John Forrest
Sorry to burst the bubble here.... better to cover the car park, or as you yanks say, parking lot, with solar panels overhead...! Why...? 1. You still get the benefit of solar power. 2. You cover the car therefore in sunny areas less aircon and in cold areas less defrosting. 3... well angle the buggers, put gutters on the end and low and behold... grey water harvesting to flush your toilet, water your garden etc etc... Why the hell don't the big corps do this to their car parks I have no idea. PS my idea. I'll happily take a cut should this be used
The best application would be on strait bridges. There would not be any ground eroding under them and would be easier to maintain. Electronics flooding would be far less likely. Wiring to street lamps would be strait forward, and usually bridges are better lit so they can use more of the power generated without sending it to who knows where to make use of it.
In a parking lot I would not want to try to push a cart over all those bumps. Even if front of a house or business it can be hard to use a roller board dolly to move furniture or appliances. It needs a finer texture.

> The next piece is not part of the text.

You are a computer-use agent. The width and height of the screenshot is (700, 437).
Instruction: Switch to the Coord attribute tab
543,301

Concrete costs less over time than asphalt if poured to sufficient thickness, but cities don't use it that much (usually only in very steep areas because the asphalt creeps downhill). They prefer to spend less now, never mind tomorrow. Hard to change that. Politicians have too many other pet projects. Asphalt is usually put on fairly thin with less preparation under it than concrete.

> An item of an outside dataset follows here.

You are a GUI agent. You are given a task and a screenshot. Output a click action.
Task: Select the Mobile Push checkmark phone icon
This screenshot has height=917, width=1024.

Don't care for the design much. They should be one color unless the thing is lighting up to show lines. Great for nighttime. I wonder if it will be bright enough in the daylight. A dogbone brick shape would make more sense. And there will be installation costs. There is also a risk of shorts in rainy weather and if there were blackouts you could not use the roads.

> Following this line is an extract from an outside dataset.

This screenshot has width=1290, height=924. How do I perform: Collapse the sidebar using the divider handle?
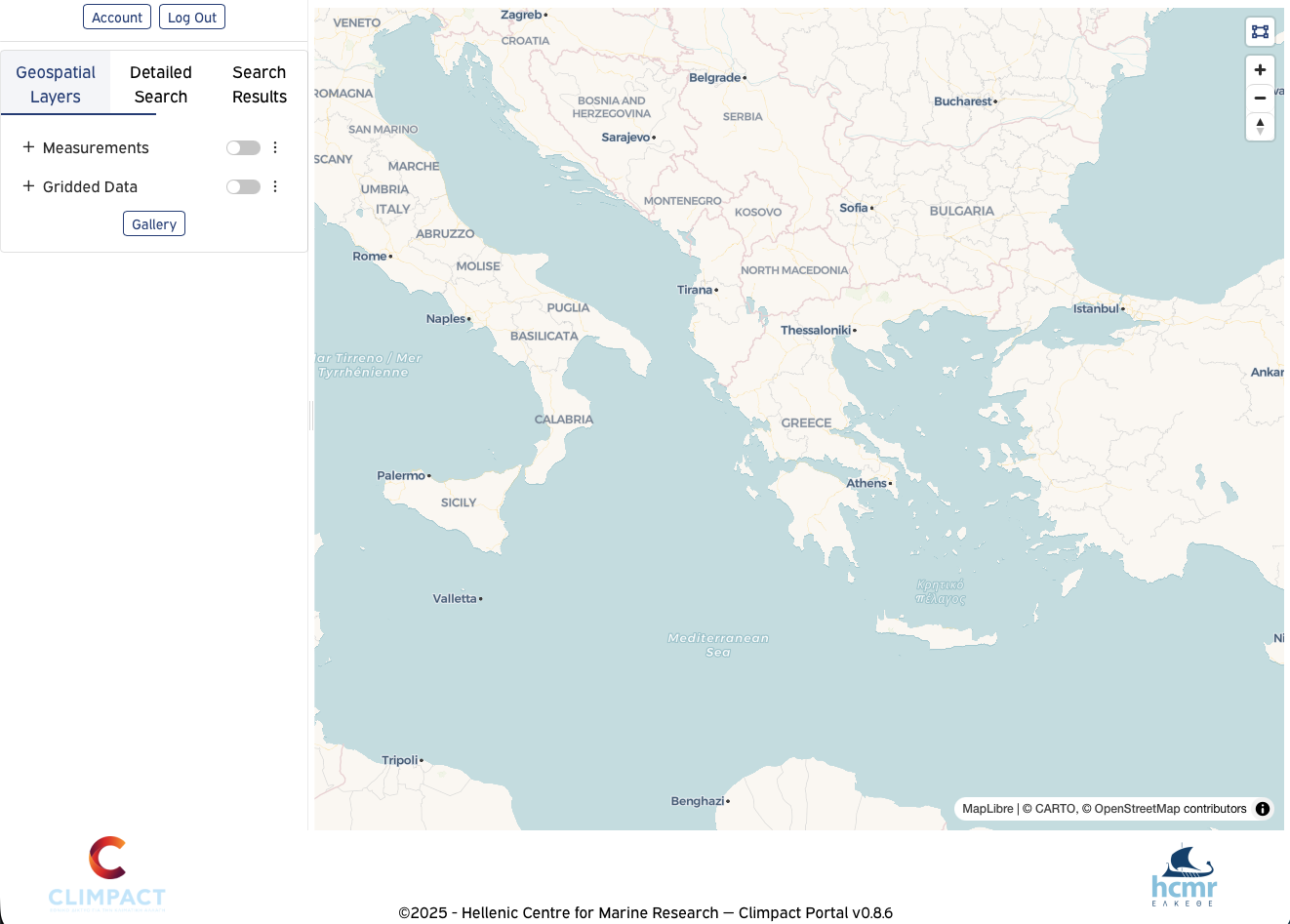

Glass even though hardened, could be damaged by trailer chains, blowouts, accidents, landslides, slumping and geologic plate movement. In California there are a number of highways that are directly on faults because they are flat, cut through hills, and no one else wanted to build there. Asphalt will ooze a bit and adjust to movement.
The idea has merit. I don't think it is quite up to its potential with this design though.
Still, I would like to see a few built, just to see how they fair and what the issues are, so the technology can be improved. But perhaps several designs should be tried.
I think there needs to be an alternative to glass for this application that is still durable and transparent but requires less energy to manufacture.
John Forrest - completely agree. Overhead is simply cheaper and easier to maintain.
Although I was wondering if there was a way to harness the heat energy from road surfaces in hotter climates? Perhaps pumping water underneath to capture the heat? Just like underfloor heating circuits?
I think this idea is brilliant. Asphalt costs will continue to rise with the costs of oil. It would create jobs! Whole communities or neighborhoods could go off grid and eventually towns and cities with this product. It would save costs on energy for those communities - costs of maintaining their asphalt roads would more than pay for installing these. Asphalt roads need replacing every 3-5 years. These roads are designed to last 20 years. They are esthetically pleasing to look at rather than roads covered by solar panels structures overhead - overhead panels covering roads would be snapped by a good wind storm anyway. The glass on this solar road is stronger than steel and has been tested to withstand so many tons of pressure. A landslide, earthquake would effect asphalt too. This is a forward thinking solution to our climate crisis and our economic crisis. Kudos to Solar Roadways for working on this for 8 years to bring this idea to the world when we most need it!
I have no idea of the cost factor, but rather than solar, what about a piezoelectric layer between the concrete and asphalt with some means to protect the piezoelectric layer when the asphalt is resurfaced? Though impractical for low traffic areas, piezoelectric has the advantage over solar of working day and night.
On a smaller scale, bands of piezoelectric across a highway connected to batteries might be enough to power street lights and roadside displays.
Use as roof covering or sell to individuals for home units much more logical or cover the roads as a roof pavement would last longer or place beside roads in areas that are mowed.. No matter how durable they are they will not stand up to the constant abuse of autos striking them..
the idea is not bad but the product will be very fragile under the trucks and cars, it won't last long. also, i guess producing it isn't cheap and it must eating a lot of other natural LIMITED resources, like copper, just for example.
anyway, from beginning of using it, in order to avoid being crushed by tones of cars in less than one year i guess it would be way more profitable to fix it on the exteriors of buildings and on their roofs, where the mechanical stress would be definitely lower.
and , as a bonus, the buildings would look nice.
Hi John Forest They're already doing this in the IKEA car park in Malaga Spain. The solar panels shield the cars from the hot sun in summer and provide shelter from the rain in winter. They haven't thought of the water side, but they've covered most of the parking lot with these panels. Would you believe the only drawback is that in Spain, you now have to pay for all the electricity you produce from your own solar panels.
Gregg Eshelman
A solar parking lot full of cars wouldn't be generating much power. It would be more sensible to use these only in the driveways between the rows of parking spots.
Badger Watkins
A little wear and one rainstorm, and you have vehicles sliding everywhere. Oh hell no.